Par une ordonnance en date du 28 mars 2025, le juge du référé précontractuel du tribunal administratif de Bordeaux effectue un rappel des règles de procédure de passation d’un marché public, et notamment de l’exclusion de la procédure d’une offre déposée par un candidat en période de redressement judiciaire, en application de l’article L.2141-3 du code de la commande publique.

Dans cette affaire, la commune de Lège-Cap Ferret avait lancé une consultation en procédure adaptée ayant pour objet l’assistance pour l’exploitation du marché municipal du Cap-Ferret (entretien et encaissement des droits de place) pour une période du 2 avril 2025 jusqu’au 4 janvier 2026.

Par un courrier en date du 10 mars 2025, la commune informe les candidats non retenus du rejet de leurs offres et de l’attribution du marché à la société Lombard et Guérin Gestion. Par un mémoire déposé le 12 mars 2025, la société les Fils de Madame A, classée en seconde position à l’issue du jugement des offres, saisi alors le juge des référés en demande d’annulation de la procédure du marché en cause et du réexamen de sa candidature et de son offre.

À l’occasion de ce recours, il est notamment soutenu par la société requérante que la société attributaire est placée en période de redressement judiciaire, qu’elle ne bénéficie pas d’un plan de redressement judiciaire et que la période durant laquelle cette dernière a été autorisée à poursuivre son activité doit expirer le 14 juillet 2025 et ne couvre pas la durée prévisible d’exécution du marché qui doit courir a minima jusqu’au 4 janvier 2026.

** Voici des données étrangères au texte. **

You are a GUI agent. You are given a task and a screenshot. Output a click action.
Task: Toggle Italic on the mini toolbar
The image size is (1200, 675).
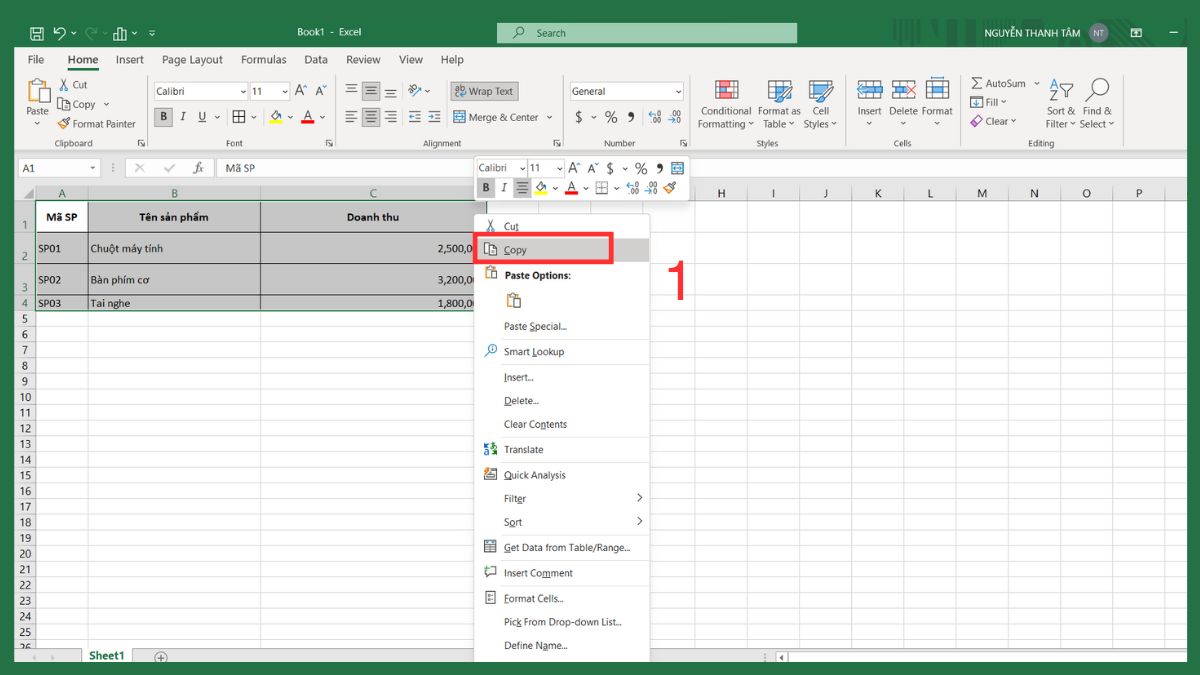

Après un rappel des faits sur la procédure collective en cours, le juge des référés fait une application stricte de l’article L.2141-3 du code de la commande publique, en considérant notamment qu’un plan de redressement en cours d’élaboration ainsi qu’une hypothétique prolongation de six mois d’une période d’observation n’est pas de nature à satisfaire les conditions de l’article précité :

D’une part, il ressort des pièces du dossier que, par un jugement du 17 juillet 2024, le tribunal de commerce de Nanterre a ouvert une procédure de redressement judiciaire à l’égard de cette dernière et a fixé à six mois la durée de la période d’observation. Cette période d’observation initiale a été renouvelée pour une durée complémentaire de six mois par un jugement du 14 janvier 2025 du tribunal des activités économiques de Nanterre, soit jusqu’au 17 juillet 2025. Par ailleurs, il ressort notamment du courrier du 25 mars 2025 de Me Martinat, administrateur judiciaire de la société Lombard et Guérin Gestion qu’un plan de plan de redressement est en cours d’élaboration.

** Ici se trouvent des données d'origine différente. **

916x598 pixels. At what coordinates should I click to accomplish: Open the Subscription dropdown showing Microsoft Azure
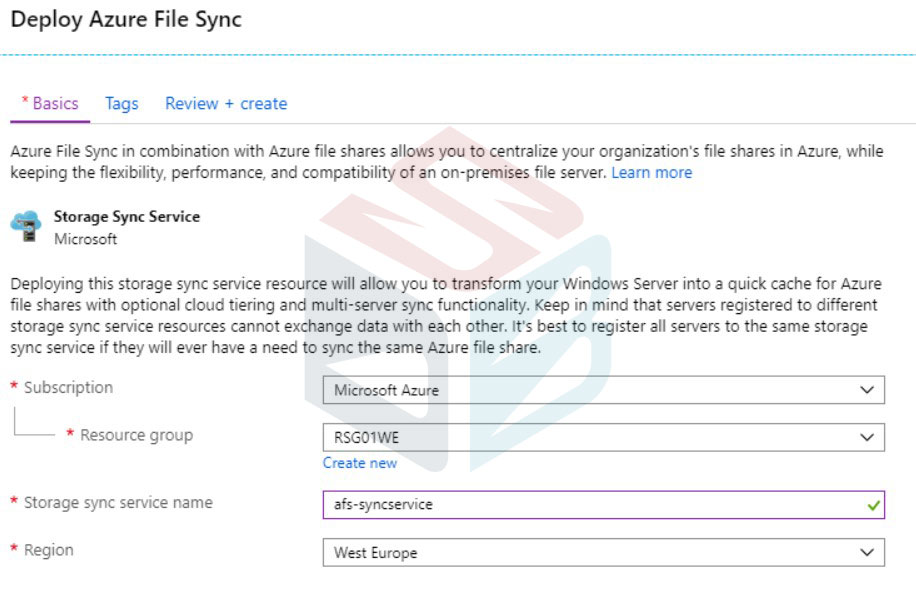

D’autre part, il ressort des pièces du dossier que le délai d’exécution des prestations du marché en cause, pour la période initiale, court du 2 avril 2025 jusqu’au 4 janvier 2026. Ainsi, la société Lombard et Guérin Gestion, admise à la procédure de redressement judiciaire instituée par l’article L. 631-1 du code de commerce, ne bénéficiait pas, le 27 janvier 2025, à la date de remise des offres, ni au demeurant à la date de la présente ordonnance, d’un plan de redressement et ne justifiait pas davantage avoir été habilitée à poursuivre ses activités pendant la durée prévisible d’exécution du marché ayant pour objet l’assistance pour l’exploitation du marché municipal du Cap-Ferret (entretien et encaissement des droits de place) pour les années 2025 et 2026. Par suite, la société Les fils de Madame A est fondée à soutenir que la commune de Lège Cap-Ferret a manqué à ses obligations de mise en concurrence en déclarant recevable la candidature de la société Lombard et Guérin Gestion.

En suivant, le juge des référés est également venu considérer que le choix d’une offre présentée par un candidat irrégulièrement retenu est dès lors susceptible d’avoir lésé, quel qu’ait été son propre rang de classement à l’issue du jugement des offres, l’entreprise requérante. En ce sens, cette dernière est fondée à demander l’annulation de la procédure.

Le juge des référés a ainsi annulé la procédure de passation à compter du stade de l’analyse des candidatures.

Vigilance et rigueur sont donc de mise pour les collectivités au stade de l’analyse des candidatures, notamment dans la vérification de la situation juridique des entreprises candidates.